Francis turned his attention to “another horrendous crime, the crime of rape” committed where there is war. “This is a most grave offense against the dignity of women, who are not only violated in body but also in spirit, resulting in a trauma hard to erase and with effects on society as well. Sadly, even apart from situations of war, all too many women even today are victims of violence.”

“Among the lepers of our own day we can count the victims of the new and terrible outbreak of Ebola which, especially in Liberia, Sierra Leone and Guinea, has already taken over six thousand lives,” Francis recalled, thanking “those healthcare workers who, alongside men and women religious and volunteers, are caring in every way possible for the sick and their families.”

A key part of his speech was dedicated to immigrants and refugees. “How many persons lose their lives during these cruel journeys, the victims of unscrupulous and greedy thugs?” Then “there is the alarming fact that many immigrants, especially in the Americas, are unaccompanied children, all the more at risk and in need of greater care, attention and protection.” “A change of attitude is needed on our part,” and “adequate legislation to protect the rights of… citizens and to ensure the acceptance of immigrants” need to be enacted.

But, the Pope went on to explain, alongside migrants, there are also many “other “hidden exiles” living in our homes and in our families. I think especially of the elderly, the handicapped and young people.” “Indeed, there is no poverty worse than that which takes away work and the dignity of work, or which turns work into a form of enslavement.”

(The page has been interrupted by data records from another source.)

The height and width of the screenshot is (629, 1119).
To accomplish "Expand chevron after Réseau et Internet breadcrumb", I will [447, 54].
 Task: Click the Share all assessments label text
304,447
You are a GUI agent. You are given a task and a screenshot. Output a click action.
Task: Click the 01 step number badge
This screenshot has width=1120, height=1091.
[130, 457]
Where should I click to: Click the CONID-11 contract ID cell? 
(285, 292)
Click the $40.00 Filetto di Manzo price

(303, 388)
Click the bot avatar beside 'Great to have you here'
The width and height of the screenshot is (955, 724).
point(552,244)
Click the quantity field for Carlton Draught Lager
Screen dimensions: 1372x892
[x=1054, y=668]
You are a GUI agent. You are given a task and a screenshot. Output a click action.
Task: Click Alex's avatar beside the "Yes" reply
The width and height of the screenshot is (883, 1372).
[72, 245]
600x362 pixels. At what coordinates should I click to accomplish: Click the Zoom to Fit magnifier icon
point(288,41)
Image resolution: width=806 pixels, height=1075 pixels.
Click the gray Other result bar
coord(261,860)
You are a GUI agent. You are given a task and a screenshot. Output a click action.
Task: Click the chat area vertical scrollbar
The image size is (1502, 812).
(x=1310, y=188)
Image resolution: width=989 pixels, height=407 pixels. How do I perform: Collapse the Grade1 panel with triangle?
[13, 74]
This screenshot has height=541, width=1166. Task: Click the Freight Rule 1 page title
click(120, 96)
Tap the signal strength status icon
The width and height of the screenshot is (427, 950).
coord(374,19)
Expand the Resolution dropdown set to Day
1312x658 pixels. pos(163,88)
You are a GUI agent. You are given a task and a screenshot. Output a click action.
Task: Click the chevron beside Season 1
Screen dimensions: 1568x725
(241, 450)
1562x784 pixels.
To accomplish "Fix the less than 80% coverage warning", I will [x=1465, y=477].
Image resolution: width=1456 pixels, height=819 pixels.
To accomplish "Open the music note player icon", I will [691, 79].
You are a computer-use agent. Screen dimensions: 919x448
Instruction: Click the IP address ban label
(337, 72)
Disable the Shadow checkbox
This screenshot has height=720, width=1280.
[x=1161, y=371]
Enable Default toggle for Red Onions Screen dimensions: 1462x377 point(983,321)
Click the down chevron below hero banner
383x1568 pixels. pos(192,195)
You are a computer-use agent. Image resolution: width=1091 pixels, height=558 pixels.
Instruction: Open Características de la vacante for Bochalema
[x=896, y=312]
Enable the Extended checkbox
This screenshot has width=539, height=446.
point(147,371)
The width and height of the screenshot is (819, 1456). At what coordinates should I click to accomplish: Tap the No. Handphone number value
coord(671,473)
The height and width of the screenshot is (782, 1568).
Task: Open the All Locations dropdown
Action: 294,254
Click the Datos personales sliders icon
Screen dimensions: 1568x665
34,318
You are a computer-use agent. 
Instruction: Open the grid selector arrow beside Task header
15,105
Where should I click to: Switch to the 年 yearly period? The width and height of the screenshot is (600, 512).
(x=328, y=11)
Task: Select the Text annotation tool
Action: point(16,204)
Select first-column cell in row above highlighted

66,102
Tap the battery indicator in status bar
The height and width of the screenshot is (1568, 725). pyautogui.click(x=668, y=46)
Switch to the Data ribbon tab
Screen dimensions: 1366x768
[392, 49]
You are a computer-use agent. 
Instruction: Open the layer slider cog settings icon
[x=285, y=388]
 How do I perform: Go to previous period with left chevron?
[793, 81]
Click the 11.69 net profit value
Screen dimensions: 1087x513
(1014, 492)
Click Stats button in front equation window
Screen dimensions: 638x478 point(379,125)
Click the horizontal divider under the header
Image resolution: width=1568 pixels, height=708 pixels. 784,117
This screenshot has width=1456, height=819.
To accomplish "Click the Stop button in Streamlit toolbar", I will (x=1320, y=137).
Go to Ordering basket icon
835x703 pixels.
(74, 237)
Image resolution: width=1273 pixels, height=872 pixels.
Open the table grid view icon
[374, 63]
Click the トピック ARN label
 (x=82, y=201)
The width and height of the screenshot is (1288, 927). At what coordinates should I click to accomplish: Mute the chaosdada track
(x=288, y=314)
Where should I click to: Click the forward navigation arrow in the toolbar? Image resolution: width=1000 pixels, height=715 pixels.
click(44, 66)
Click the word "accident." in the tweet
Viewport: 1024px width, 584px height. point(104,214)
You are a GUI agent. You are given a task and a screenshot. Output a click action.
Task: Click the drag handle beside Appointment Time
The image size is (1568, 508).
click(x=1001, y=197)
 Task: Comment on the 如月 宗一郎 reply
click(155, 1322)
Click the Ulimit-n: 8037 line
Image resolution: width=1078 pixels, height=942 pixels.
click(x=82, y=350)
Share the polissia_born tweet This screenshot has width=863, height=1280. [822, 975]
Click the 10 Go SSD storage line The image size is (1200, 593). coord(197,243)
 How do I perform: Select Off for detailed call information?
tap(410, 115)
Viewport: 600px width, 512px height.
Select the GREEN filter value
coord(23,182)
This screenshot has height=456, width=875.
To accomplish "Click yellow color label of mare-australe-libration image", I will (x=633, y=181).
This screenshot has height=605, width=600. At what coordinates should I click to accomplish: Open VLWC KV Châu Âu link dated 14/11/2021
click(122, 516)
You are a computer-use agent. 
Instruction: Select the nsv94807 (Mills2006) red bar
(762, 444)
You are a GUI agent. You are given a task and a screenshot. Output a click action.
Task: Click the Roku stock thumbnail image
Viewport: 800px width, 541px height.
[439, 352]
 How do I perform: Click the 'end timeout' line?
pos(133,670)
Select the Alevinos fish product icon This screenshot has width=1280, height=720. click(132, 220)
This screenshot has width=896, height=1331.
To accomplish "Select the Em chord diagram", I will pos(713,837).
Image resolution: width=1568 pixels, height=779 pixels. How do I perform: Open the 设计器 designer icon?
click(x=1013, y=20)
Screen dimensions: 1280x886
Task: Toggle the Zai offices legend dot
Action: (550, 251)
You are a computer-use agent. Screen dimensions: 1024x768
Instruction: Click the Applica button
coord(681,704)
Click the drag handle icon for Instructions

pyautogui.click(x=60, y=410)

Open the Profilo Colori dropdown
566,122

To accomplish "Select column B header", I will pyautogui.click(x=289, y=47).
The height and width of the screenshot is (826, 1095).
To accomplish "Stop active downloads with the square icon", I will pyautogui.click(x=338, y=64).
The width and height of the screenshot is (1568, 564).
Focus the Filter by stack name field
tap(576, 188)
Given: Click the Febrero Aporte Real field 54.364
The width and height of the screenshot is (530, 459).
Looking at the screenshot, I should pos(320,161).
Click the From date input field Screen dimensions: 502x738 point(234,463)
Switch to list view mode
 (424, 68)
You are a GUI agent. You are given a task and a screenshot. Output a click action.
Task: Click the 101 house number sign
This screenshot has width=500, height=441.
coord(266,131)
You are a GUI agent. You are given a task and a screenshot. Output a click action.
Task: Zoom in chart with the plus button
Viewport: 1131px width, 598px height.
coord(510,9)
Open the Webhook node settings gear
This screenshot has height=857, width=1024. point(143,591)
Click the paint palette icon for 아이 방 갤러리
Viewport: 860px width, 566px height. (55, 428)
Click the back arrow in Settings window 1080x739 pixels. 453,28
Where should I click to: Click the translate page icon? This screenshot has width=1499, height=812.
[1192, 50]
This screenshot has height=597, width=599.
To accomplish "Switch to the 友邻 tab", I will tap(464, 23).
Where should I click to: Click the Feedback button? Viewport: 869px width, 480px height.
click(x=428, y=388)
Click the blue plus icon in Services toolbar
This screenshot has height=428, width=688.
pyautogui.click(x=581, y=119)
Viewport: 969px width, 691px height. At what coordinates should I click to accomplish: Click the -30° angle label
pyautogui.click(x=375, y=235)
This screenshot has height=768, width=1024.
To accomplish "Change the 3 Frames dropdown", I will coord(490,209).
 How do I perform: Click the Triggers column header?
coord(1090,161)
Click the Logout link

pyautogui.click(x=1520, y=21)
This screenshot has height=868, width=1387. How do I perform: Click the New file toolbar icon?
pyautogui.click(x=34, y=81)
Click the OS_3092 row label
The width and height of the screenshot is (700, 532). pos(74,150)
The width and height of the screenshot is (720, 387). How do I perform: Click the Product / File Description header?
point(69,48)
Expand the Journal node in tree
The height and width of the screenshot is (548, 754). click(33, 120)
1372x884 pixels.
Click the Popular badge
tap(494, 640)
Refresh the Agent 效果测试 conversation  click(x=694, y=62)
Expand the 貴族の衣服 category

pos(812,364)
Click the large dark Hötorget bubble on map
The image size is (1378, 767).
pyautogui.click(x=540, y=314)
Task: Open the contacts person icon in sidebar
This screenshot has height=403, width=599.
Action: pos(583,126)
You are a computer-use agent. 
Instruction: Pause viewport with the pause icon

“Then too, the family itself is not infrequently considered disposable, thanks to the spread of an individualistic and self-centred culture which severs human bonds and leads to a dramatic fall in birth rates, as well as legislation which benefits various forms of cohabitation rather than adequately supporting the family for the welfare of society as a whole. Among the causes of these realities is a model of globalization which levels out differences and even discards cultures, cutting them off from those factors which shape each people’s identity and constitute a legacy essential to their sound social development.”

To the beloved Italian nation, then, I would like to express my hope that in the continuing climate of social, political and economic uncertainty the Italian people will not yield to apathy or dissension.” Finally, after recalling his trip to Sri Lanka and the Philippines which starts today, Francis expressed his “hope for a resumption of dialogue between the two Koreas” and mentioned the positive experience of dialogue he had in Albania. He also spoke about the thaw in relations between the US and Cuba, “end[ing] a lack of communication which has endured for more than half a century and “initiat[ing] a rapprochement for the benefit of their respective citizens.” “Here I think too,” the Pope said, “of the people of Burkina Faso, who are experiencing a period of significant political and institutional change.” He noted “with pleasure that last March an agreement was signed to end long years of tension in the Philippines” and said he wished “to encourage the efforts made to ensure a stable peace in Colombia, as well as the initiatives taken to restore political and social harmony in Venezuela.”

Francis said he hoped “a definitive agreement may soon be reached between Iran and the 5+1 Group regarding the use of nuclear energy for peaceful purposes, and my appreciation of the efforts already made in this regard.” He also expressed his satisfaction at “the intention of the United States to close the Guantanamo detention facilities.”

The Pope concluded his address by quoting Paul VI’s speech to the UN in 1965: “Never again war, never again war! It is peace, peace, that has to guide the destiny of the nations of all mankind.”